+++ DOCUMENT EXCERPT
Big data and advances in computing power have transformed the world’s biggest industries, and travel is no exception.

Data analytics has become the strategy of choice for organisations of any size looking to secure competitive differentiation and seek out new revenue opportunities.

New deal sites, last minute offers, the rise of Low Cost Carriers (LCCs) and economic growth in emerging economies have given travellers a much larger choice of destinations when planning their next trip.

As consumers become used to a recommendation-led experience across other industries, their expectations of the travel experience increase. Chatbots and artificial intelligence are just some of the new technologies travel companies are using: Thomas Cook last year began using virtual reality in its marketing to allow travellers to “try before [they] fly.” There is an ever-greater need for travel companies to employ sophisticated personalisation techniques and intelligent merchandising.

Travel companies must move past getting people from A to B, but think about collecting information to build a 360-degree view of the traveller to create a tailored and memorable experience – right from the moment they are inspired to travel, to the time they return home from their trip.

As Francisco Pérez-Lozao Rϋter, senior vice president, Strategic Growth Businesses at Amadeus said: “At every moment in the traveller’s journey, from the time they make an air booking or search for a train timetable online, to their hotel check in, their actions create data. This data, picked up from hundreds of points across the travel ecosystem, presents a valuable opportunity for travel companies to provide better-individualised services to the traveller and improve his or her experience.”

We have entered an “age of experimentation” where travel companies must test new ideas and take an analytics-enabled approach to innovation. It is no longer enough to continue with the products and services that have been effective so far: innovation requires travel companies to imagine ways to do things differently, or do new things altogether.
++++++
--- WHAT YOU WILL DO ---
1. In the passage on data in travel above, what did Thomas Cook begin using in its marketing last year?
2. Please list every development that the passage on data in travel credits with giving travelers a much larger choice of destinations.
3. Write the next few paragraphs of the passage on data in travel, picking up after its final sentence.
+++ DATA EXCERPTS
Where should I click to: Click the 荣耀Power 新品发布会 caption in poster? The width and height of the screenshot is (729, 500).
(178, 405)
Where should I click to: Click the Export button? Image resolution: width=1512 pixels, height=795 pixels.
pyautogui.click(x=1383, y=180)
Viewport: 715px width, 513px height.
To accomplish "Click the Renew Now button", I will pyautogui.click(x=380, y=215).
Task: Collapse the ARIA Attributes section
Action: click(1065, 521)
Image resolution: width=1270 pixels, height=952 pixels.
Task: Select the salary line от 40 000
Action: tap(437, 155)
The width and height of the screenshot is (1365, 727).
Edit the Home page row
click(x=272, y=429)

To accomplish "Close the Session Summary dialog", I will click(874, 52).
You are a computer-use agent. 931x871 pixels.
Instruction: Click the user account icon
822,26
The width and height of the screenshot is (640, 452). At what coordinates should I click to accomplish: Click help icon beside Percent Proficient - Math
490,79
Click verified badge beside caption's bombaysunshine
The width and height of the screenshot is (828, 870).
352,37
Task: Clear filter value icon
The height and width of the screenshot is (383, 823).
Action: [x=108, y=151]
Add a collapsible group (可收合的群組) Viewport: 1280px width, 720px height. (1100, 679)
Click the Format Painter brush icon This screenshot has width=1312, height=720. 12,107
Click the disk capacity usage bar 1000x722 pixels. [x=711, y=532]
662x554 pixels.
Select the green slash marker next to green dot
++++++
--- RESULTS OF THE EXERCISE ---
1. Virtual reality

2.
- New deal sites
- Last minute offers
- The rise of Low Cost Carriers (LCCs)
- Economic growth in emerging economies

3.
In this big data, machine-learning world, almost anything is possible. The rise of data may at first seem unnerving, but it provides the raw material for real innovation. Travel brands must encourage an openness and willingness to use the insights from this and experiment with new ideas and approaches. Disruptive ideas – though some will fail – will define the future travel experience.

Traditional destinations may now find themselves competing for visitors with locations they previously hadn’t considered competitors, and Destination Marketing Organisations (DMOs) are often working harder than ever to encourage arrivals.

DMOs are an important part of the travel industry, helping to shape consumer interest in new and established destinations around the world and taking centre stage in driving economic growth through tourism in their markets.

In 2015, the direct contribution of travel and tourism to global GDP was $2,229.8 billion (3.0 per cent of GDP), and this is forecast to reach $3,469.1 billion (3.4 per cent of total GDP) by 2026. Against this backdrop, DMOs are taking centre stage in driving economic growth through tourism in their markets.

However, they too need to adapt to meet market changes.

“Destinations are at the heart of a travel and tourism marketplace that is changing faster than ever, thanks to an increasingly connected global audience, emerging new middle classes and rapidly changing global economics,” said Pascal Clement, head of Travel Intelligence at Amadeus. “DMOs need the tools that highlight new opportunities as they arise and enable them to shape their strategy even as it’s in progress – so they can keep up with this pace of change.”

The growing sophistication of data analytics and business intelligence offers DMOs an opportunity to engage with travellers in new ways. Although consumers now have seemingly endless destinations to choose from, understanding travel trends and traveller intentions can be critical for DMOs to inspire travellers and increase inbound tourism.

In such a fast-changing environment, DMOs need new approaches to identify and capitalise on opportunities. “It’s becoming increasingly necessary to be flexible in your strategies,” said Steven Valke, Business Intelligence, Marketing at Visit Flanders, a DMO based in Brussels, Belgium. “If you look at the wider landscape, factors like environmental issues and even currency changes have an impact on traveller behaviour and demand. Right now, for example, there’s a lot of volatility and fluctuation in currency values. DMOs need to be able to adjust quickly to these developments.”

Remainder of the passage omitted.